Mark Brown Dec. 27, 2019, 10:52 p.m. UTC | #1
On Fri, Dec 27, 2019 at 04:20:56PM +0100, Peter Seiderer wrote:
> Fixes:
> 
> [    5.169310] Division by zero in kernel.
> [    5.200998] CPU: 1 PID: 1 Comm: swapper/0 Not tainted 5.3.18-20191021-1+ #14
> [    5.203049] cdc_acm 2-1.6:1.0: ttyACM0: USB ACM device
> [    5.208198] Hardware name: Freescale i.MX6 Quad/DualLite (Device Tree)
> [    5.220084] Backtrace:
> [    5.222628] [<8010f60c>] (dump_backtrace) from [<8010f9a8>] (show_stack+0x20/0x24)

Please think hard before including complete backtraces in upstream
reports, they are very large and contain almost no useful information
relative to their size so often obscure the relevant content in your
message. If part of the backtrace is usefully illustrative then it's
usually better to pull out the relevant sections.
Peter Seiderer Jan. 6, 2020, 8:45 p.m. UTC | #2
Hello Mark,

On Fri, 27 Dec 2019 22:52:04 +0000, Mark Brown <broonie@kernel.org> wrote:

> On Fri, Dec 27, 2019 at 04:20:56PM +0100, Peter Seiderer wrote:
> > Fixes:
> >
> > [    5.169310] Division by zero in kernel.
> > [    5.200998] CPU: 1 PID: 1 Comm: swapper/0 Not tainted 5.3.18-20191021-1+ #14
> > [    5.203049] cdc_acm 2-1.6:1.0: ttyACM0: USB ACM device
> > [    5.208198] Hardware name: Freescale i.MX6 Quad/DualLite (Device Tree)
> > [    5.220084] Backtrace:
> > [    5.222628] [<8010f60c>] (dump_backtrace) from [<8010f9a8>] (show_stack+0x20/0x24)
>
> Please think hard before including complete backtraces in upstream
> reports, they are very large and contain almost no useful information
> relative to their size so often obscure the relevant content in your
> message. If part of the backtrace is usefully illustrative then it's
> usually better to pull out the relevant sections.

Thanks for review..., but a little disagree here, do not know much which
is more informative than a complete back trace for a division by zero (and
which is the complete information/starting point for investigating the
reason therefore) and it would be a pity to loose this valuable information?

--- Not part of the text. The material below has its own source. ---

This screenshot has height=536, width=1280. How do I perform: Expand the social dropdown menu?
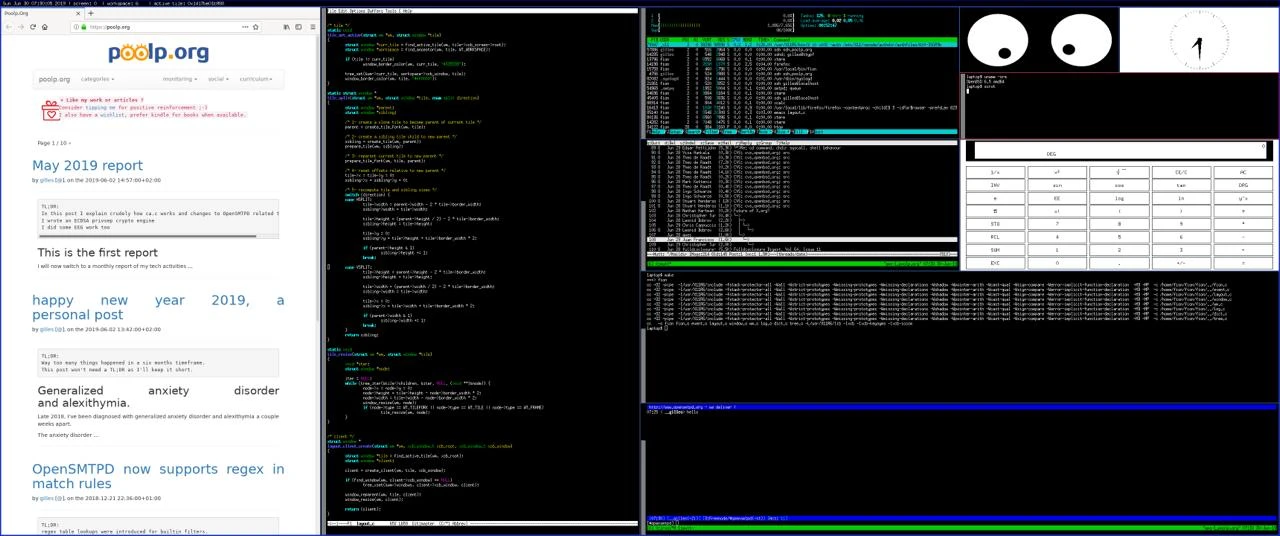click(x=218, y=79)
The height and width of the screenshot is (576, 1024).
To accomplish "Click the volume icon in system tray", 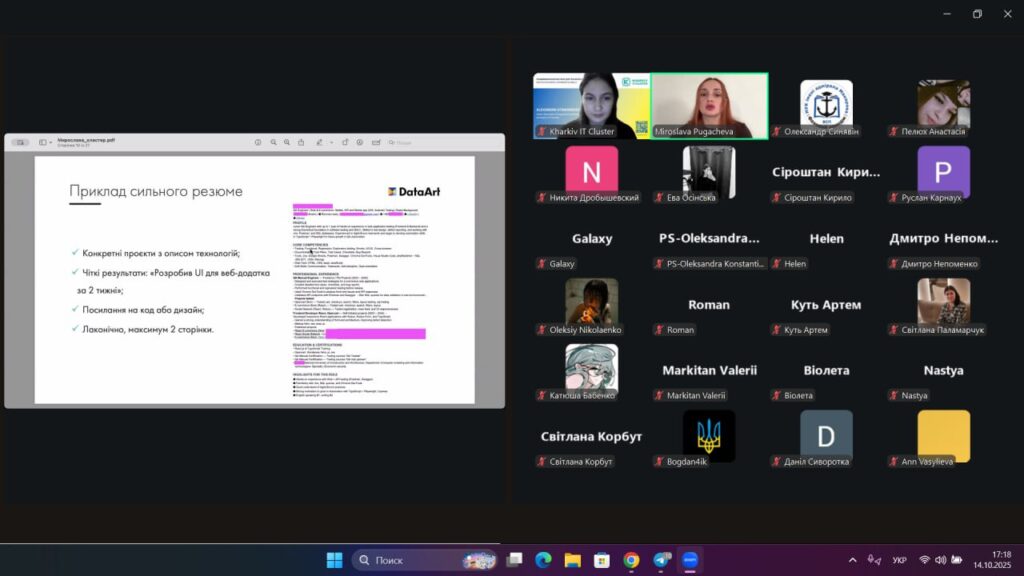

Maybe I should have added more information about why and how the failing
regmap_read() call leads to a division by zero?

Any hint for a better commit message is welcome ;-)

Regards,
Peter
Mark Brown Jan. 9, 2020, 8:35 p.m. UTC | #3
On Mon, Jan 06, 2020 at 09:45:34PM +0100, Peter Seiderer wrote:
> On Fri, 27 Dec 2019 22:52:04 +0000, Mark Brown <broonie@kernel.org> wrote:
> > On Fri, Dec 27, 2019 at 04:20:56PM +0100, Peter Seiderer wrote:

> > Please think hard before including complete backtraces in upstream
> > reports, they are very large and contain almost no useful information
> > relative to their size so often obscure the relevant content in your
> > message. If part of the backtrace is usefully illustrative then it's
> > usually better to pull out the relevant sections.

> Thanks for review..., but a little disagree here, do not know much which
> is more informative than a complete back trace for a division by zero (and
> which is the complete information/starting point for investigating the
> reason therefore) and it would be a pity to loose this valuable information?

Right, some backtrace is definitely often useful for understanding where
things broke and helping people search for problems - it's just
providing the *full* backtrace that can be an issue as a lot of it can
end up being redundant.  As a rule of thumb I'd tend to say that once
you get out of the driver or subsystem you're starting to loose
relevance.  For example with a probe failure like this once you get out
of the driver probe function it almost never matters exactly what the
stack in the device model core is, it's not adding anything and it's
usually more than a screenful that needs to be paged through.  Cutting
that out helps people focus on the bits that matter.

> Maybe I should have added more information about why and how the failing
> regmap_read() call leads to a division by zero?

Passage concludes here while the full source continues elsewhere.